Directions for this task: Exactly as they appear, set down all the lines of the material.

Provided data:
Content starts

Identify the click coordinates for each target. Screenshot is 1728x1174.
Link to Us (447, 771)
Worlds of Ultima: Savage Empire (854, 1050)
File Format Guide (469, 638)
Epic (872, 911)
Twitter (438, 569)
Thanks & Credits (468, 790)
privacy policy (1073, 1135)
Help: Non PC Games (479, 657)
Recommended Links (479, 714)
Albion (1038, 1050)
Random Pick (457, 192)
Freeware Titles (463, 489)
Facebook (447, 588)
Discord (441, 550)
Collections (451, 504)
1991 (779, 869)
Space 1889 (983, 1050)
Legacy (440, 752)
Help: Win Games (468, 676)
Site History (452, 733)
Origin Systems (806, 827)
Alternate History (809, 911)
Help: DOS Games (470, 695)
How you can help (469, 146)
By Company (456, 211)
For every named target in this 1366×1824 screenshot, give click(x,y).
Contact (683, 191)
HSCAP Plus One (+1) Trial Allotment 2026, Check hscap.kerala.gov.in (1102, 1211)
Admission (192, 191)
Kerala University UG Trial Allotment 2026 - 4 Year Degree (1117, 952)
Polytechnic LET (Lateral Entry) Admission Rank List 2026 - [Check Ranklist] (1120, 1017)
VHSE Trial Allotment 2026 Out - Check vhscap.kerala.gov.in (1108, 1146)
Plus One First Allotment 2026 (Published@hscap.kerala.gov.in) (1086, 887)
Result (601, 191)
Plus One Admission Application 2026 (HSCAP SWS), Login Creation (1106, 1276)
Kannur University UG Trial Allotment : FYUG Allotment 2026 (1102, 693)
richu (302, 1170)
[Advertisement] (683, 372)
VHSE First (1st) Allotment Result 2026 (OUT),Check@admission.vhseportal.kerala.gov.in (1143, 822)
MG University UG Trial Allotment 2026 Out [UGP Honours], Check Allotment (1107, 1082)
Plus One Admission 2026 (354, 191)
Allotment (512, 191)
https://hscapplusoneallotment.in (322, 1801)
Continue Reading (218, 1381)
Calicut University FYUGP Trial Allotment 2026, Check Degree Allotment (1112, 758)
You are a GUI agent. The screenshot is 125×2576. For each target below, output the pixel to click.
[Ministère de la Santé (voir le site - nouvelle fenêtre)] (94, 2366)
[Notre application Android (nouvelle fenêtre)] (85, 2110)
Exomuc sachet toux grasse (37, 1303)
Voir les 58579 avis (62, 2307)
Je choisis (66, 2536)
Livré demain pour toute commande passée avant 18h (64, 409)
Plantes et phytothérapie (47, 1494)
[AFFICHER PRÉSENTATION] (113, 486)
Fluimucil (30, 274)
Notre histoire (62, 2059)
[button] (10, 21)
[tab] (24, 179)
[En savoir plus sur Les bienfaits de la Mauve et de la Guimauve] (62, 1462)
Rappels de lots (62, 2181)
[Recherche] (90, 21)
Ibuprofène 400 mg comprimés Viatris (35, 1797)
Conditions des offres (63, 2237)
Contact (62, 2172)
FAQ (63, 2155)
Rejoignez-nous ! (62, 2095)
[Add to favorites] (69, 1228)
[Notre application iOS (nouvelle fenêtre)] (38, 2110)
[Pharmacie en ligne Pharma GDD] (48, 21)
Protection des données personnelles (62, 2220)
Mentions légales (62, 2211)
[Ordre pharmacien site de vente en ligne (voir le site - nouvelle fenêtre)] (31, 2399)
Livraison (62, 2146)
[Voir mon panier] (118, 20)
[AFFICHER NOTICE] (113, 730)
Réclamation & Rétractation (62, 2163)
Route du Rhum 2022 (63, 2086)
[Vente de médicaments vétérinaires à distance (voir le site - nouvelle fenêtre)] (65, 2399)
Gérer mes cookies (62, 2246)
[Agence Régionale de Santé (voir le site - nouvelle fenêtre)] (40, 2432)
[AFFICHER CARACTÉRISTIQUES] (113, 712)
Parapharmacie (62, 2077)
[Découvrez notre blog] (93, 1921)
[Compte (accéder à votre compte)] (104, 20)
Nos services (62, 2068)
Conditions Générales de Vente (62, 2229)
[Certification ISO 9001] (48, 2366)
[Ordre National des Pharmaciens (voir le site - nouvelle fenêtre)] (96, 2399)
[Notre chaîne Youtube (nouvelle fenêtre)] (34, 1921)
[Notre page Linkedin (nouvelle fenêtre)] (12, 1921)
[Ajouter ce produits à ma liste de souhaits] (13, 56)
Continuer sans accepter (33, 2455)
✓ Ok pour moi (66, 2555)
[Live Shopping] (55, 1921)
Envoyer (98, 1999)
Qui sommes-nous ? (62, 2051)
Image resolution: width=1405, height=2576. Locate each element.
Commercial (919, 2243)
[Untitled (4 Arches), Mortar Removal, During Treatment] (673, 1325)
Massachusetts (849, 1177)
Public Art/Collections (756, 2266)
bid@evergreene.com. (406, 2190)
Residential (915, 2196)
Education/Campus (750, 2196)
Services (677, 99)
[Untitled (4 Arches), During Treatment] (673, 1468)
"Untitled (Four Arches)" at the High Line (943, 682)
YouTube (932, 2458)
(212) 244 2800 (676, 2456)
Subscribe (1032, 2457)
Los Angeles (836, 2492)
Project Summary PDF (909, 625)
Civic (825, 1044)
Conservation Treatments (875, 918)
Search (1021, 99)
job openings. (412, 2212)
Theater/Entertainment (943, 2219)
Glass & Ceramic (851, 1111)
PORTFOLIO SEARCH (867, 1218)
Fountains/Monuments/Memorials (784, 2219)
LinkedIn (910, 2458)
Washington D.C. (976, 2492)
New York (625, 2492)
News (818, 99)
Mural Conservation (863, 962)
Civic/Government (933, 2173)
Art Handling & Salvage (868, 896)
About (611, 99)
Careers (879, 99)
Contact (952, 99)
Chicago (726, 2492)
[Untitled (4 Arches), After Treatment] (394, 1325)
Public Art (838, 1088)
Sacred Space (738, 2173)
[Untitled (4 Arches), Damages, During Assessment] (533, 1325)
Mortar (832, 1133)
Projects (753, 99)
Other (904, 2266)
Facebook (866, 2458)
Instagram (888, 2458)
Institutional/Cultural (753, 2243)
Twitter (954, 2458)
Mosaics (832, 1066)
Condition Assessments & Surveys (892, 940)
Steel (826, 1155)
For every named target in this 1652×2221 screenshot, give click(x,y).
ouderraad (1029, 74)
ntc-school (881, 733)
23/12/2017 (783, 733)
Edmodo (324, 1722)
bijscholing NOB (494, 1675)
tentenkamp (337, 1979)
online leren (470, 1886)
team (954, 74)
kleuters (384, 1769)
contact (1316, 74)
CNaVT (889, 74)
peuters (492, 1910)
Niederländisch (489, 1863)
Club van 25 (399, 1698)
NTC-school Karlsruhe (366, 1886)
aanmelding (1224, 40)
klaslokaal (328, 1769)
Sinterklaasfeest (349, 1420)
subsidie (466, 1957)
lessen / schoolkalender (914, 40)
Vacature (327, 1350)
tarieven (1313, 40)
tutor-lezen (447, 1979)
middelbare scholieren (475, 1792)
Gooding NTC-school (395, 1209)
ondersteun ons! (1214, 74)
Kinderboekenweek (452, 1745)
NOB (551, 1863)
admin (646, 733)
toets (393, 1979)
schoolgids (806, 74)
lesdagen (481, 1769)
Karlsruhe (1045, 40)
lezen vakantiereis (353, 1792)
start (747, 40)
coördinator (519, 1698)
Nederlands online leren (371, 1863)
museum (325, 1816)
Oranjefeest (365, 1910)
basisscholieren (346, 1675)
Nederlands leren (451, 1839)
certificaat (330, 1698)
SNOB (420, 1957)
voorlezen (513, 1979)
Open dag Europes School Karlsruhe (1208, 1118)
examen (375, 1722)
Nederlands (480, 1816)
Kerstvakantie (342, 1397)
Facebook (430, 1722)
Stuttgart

Content ends

Finished task:
Identify the click coordinates for each target. Screenshot is 1728x1174.
Link to Us (447, 771)
Worlds of Ultima: Savage Empire (854, 1050)
File Format Guide (469, 638)
Epic (872, 911)
Twitter (438, 569)
Thanks & Credits (468, 790)
privacy policy (1073, 1135)
Help: Non PC Games (479, 657)
Recommended Links (479, 714)
Albion (1038, 1050)
Random Pick (457, 192)
Freeware Titles (463, 489)
Facebook (447, 588)
Discord (441, 550)
Collections (451, 504)
1991 (779, 869)
Space 1889 (983, 1050)
Legacy (440, 752)
Help: Win Games (468, 676)
Site History (452, 733)
Origin Systems (806, 827)
Alternate History (809, 911)
Help: DOS Games (470, 695)
How you can help (469, 146)
By Company (456, 211)
For every named target in this 1366×1824 screenshot, give click(x,y).
Contact (683, 191)
HSCAP Plus One (+1) Trial Allotment 2026, Check hscap.kerala.gov.in (1102, 1211)
Admission (192, 191)
Kerala University UG Trial Allotment 2026 - 4 Year Degree (1117, 952)
Polytechnic LET (Lateral Entry) Admission Rank List 2026 - [Check Ranklist] (1120, 1017)
VHSE Trial Allotment 2026 Out - Check vhscap.kerala.gov.in (1108, 1146)
Plus One First Allotment 2026 (Published@hscap.kerala.gov.in) (1086, 887)
Result (601, 191)
Plus One Admission Application 2026 (HSCAP SWS), Login Creation (1106, 1276)
Kannur University UG Trial Allotment : FYUG Allotment 2026 (1102, 693)
richu (302, 1170)
[Advertisement] (683, 372)
VHSE First (1st) Allotment Result 2026 (OUT),Check@admission.vhseportal.kerala.gov.in (1143, 822)
MG University UG Trial Allotment 2026 Out [UGP Honours], Check Allotment (1107, 1082)
Plus One Admission 2026 (354, 191)
Allotment (512, 191)
https://hscapplusoneallotment.in (322, 1801)
Continue Reading (218, 1381)
Calicut University FYUGP Trial Allotment 2026, Check Degree Allotment (1112, 758)
You are a GUI agent. The screenshot is 125×2576. For each target below, output the pixel to click.
[Ministère de la Santé (voir le site - nouvelle fenêtre)] (94, 2366)
[Notre application Android (nouvelle fenêtre)] (85, 2110)
Exomuc sachet toux grasse (37, 1303)
Voir les 58579 avis (62, 2307)
Je choisis (66, 2536)
Livré demain pour toute commande passée avant 18h (64, 409)
Plantes et phytothérapie (47, 1494)
[AFFICHER PRÉSENTATION] (113, 486)
Fluimucil (30, 274)
Notre histoire (62, 2059)
[button] (10, 21)
[tab] (24, 179)
[En savoir plus sur Les bienfaits de la Mauve et de la Guimauve] (62, 1462)
Rappels de lots (62, 2181)
[Recherche] (90, 21)
Ibuprofène 400 mg comprimés Viatris (35, 1797)
Conditions des offres (63, 2237)
Contact (62, 2172)
FAQ (63, 2155)
Rejoignez-nous ! (62, 2095)
[Add to favorites] (69, 1228)
[Notre application iOS (nouvelle fenêtre)] (38, 2110)
[Pharmacie en ligne Pharma GDD] (48, 21)
Protection des données personnelles (62, 2220)
Mentions légales (62, 2211)
[Ordre pharmacien site de vente en ligne (voir le site - nouvelle fenêtre)] (31, 2399)
Livraison (62, 2146)
[Voir mon panier] (118, 20)
[AFFICHER NOTICE] (113, 730)
Réclamation & Rétractation (62, 2163)
Route du Rhum 2022 (63, 2086)
[Vente de médicaments vétérinaires à distance (voir le site - nouvelle fenêtre)] (65, 2399)
Gérer mes cookies (62, 2246)
[Agence Régionale de Santé (voir le site - nouvelle fenêtre)] (40, 2432)
[AFFICHER CARACTÉRISTIQUES] (113, 712)
Parapharmacie (62, 2077)
[Découvrez notre blog] (93, 1921)
[Compte (accéder à votre compte)] (104, 20)
Nos services (62, 2068)
Conditions Générales de Vente (62, 2229)
[Certification ISO 9001] (48, 2366)
[Ordre National des Pharmaciens (voir le site - nouvelle fenêtre)] (96, 2399)
[Notre chaîne Youtube (nouvelle fenêtre)] (34, 1921)
[Notre page Linkedin (nouvelle fenêtre)] (12, 1921)
[Ajouter ce produits à ma liste de souhaits] (13, 56)
Continuer sans accepter (33, 2455)
✓ Ok pour moi (66, 2555)
[Live Shopping] (55, 1921)
Envoyer (98, 1999)
Qui sommes-nous ? (62, 2051)
Image resolution: width=1405, height=2576. Locate each element.
Commercial (919, 2243)
[Untitled (4 Arches), Mortar Removal, During Treatment] (673, 1325)
Massachusetts (849, 1177)
Public Art/Collections (756, 2266)
bid@evergreene.com. (406, 2190)
Residential (915, 2196)
Education/Campus (750, 2196)
Services (677, 99)
[Untitled (4 Arches), During Treatment] (673, 1468)
"Untitled (Four Arches)" at the High Line (943, 682)
YouTube (932, 2458)
(212) 244 2800 (676, 2456)
Subscribe (1032, 2457)
Los Angeles (836, 2492)
Project Summary PDF (909, 625)
Civic (825, 1044)
Conservation Treatments (875, 918)
Search (1021, 99)
job openings. (412, 2212)
Theater/Entertainment (943, 2219)
Glass & Ceramic (851, 1111)
PORTFOLIO SEARCH (867, 1218)
Fountains/Monuments/Memorials (784, 2219)
LinkedIn (910, 2458)
Washington D.C. (976, 2492)
New York (625, 2492)
News (818, 99)
Mural Conservation (863, 962)
Civic/Government (933, 2173)
Art Handling & Salvage (868, 896)
About (611, 99)
Careers (879, 99)
Contact (952, 99)
Chicago (726, 2492)
[Untitled (4 Arches), After Treatment] (394, 1325)
Public Art (838, 1088)
Sacred Space (738, 2173)
[Untitled (4 Arches), Damages, During Assessment] (533, 1325)
Mortar (832, 1133)
Projects (753, 99)
Other (904, 2266)
Facebook (866, 2458)
Instagram (888, 2458)
Institutional/Cultural (753, 2243)
Twitter (954, 2458)
Mosaics (832, 1066)
Condition Assessments & Surveys (892, 940)
Steel (826, 1155)
For every named target in this 1652×2221 screenshot, give click(x,y).
ouderraad (1029, 74)
ntc-school (881, 733)
23/12/2017 (783, 733)
Edmodo (324, 1722)
bijscholing NOB (494, 1675)
tentenkamp (337, 1979)
online leren (470, 1886)
team (954, 74)
kleuters (384, 1769)
contact (1316, 74)
CNaVT (889, 74)
peuters (492, 1910)
Niederländisch (489, 1863)
Club van 25 (399, 1698)
NTC-school Karlsruhe (366, 1886)
aanmelding (1224, 40)
klaslokaal (328, 1769)
Sinterklaasfeest (349, 1420)
subsidie (466, 1957)
lessen / schoolkalender (914, 40)
Vacature (327, 1350)
tarieven (1313, 40)
tutor-lezen (447, 1979)
middelbare scholieren (475, 1792)
Gooding NTC-school (395, 1209)
ondersteun ons! (1214, 74)
Kinderboekenweek (452, 1745)
NOB (551, 1863)
admin (646, 733)
toets (393, 1979)
schoolgids (806, 74)
lesdagen (481, 1769)
Karlsruhe (1045, 40)
lezen vakantiereis (353, 1792)
start (747, 40)
coördinator (519, 1698)
Nederlands online leren (371, 1863)
museum (325, 1816)
Oranjefeest (365, 1910)
basisscholieren (346, 1675)
Nederlands leren (451, 1839)
certificaat (330, 1698)
SNOB (420, 1957)
voorlezen (513, 1979)
Open dag Europes School Karlsruhe (1208, 1118)
examen (375, 1722)
Nederlands (480, 1816)
Kerstvakantie (342, 1397)
Facebook (430, 1722)
Stuttgart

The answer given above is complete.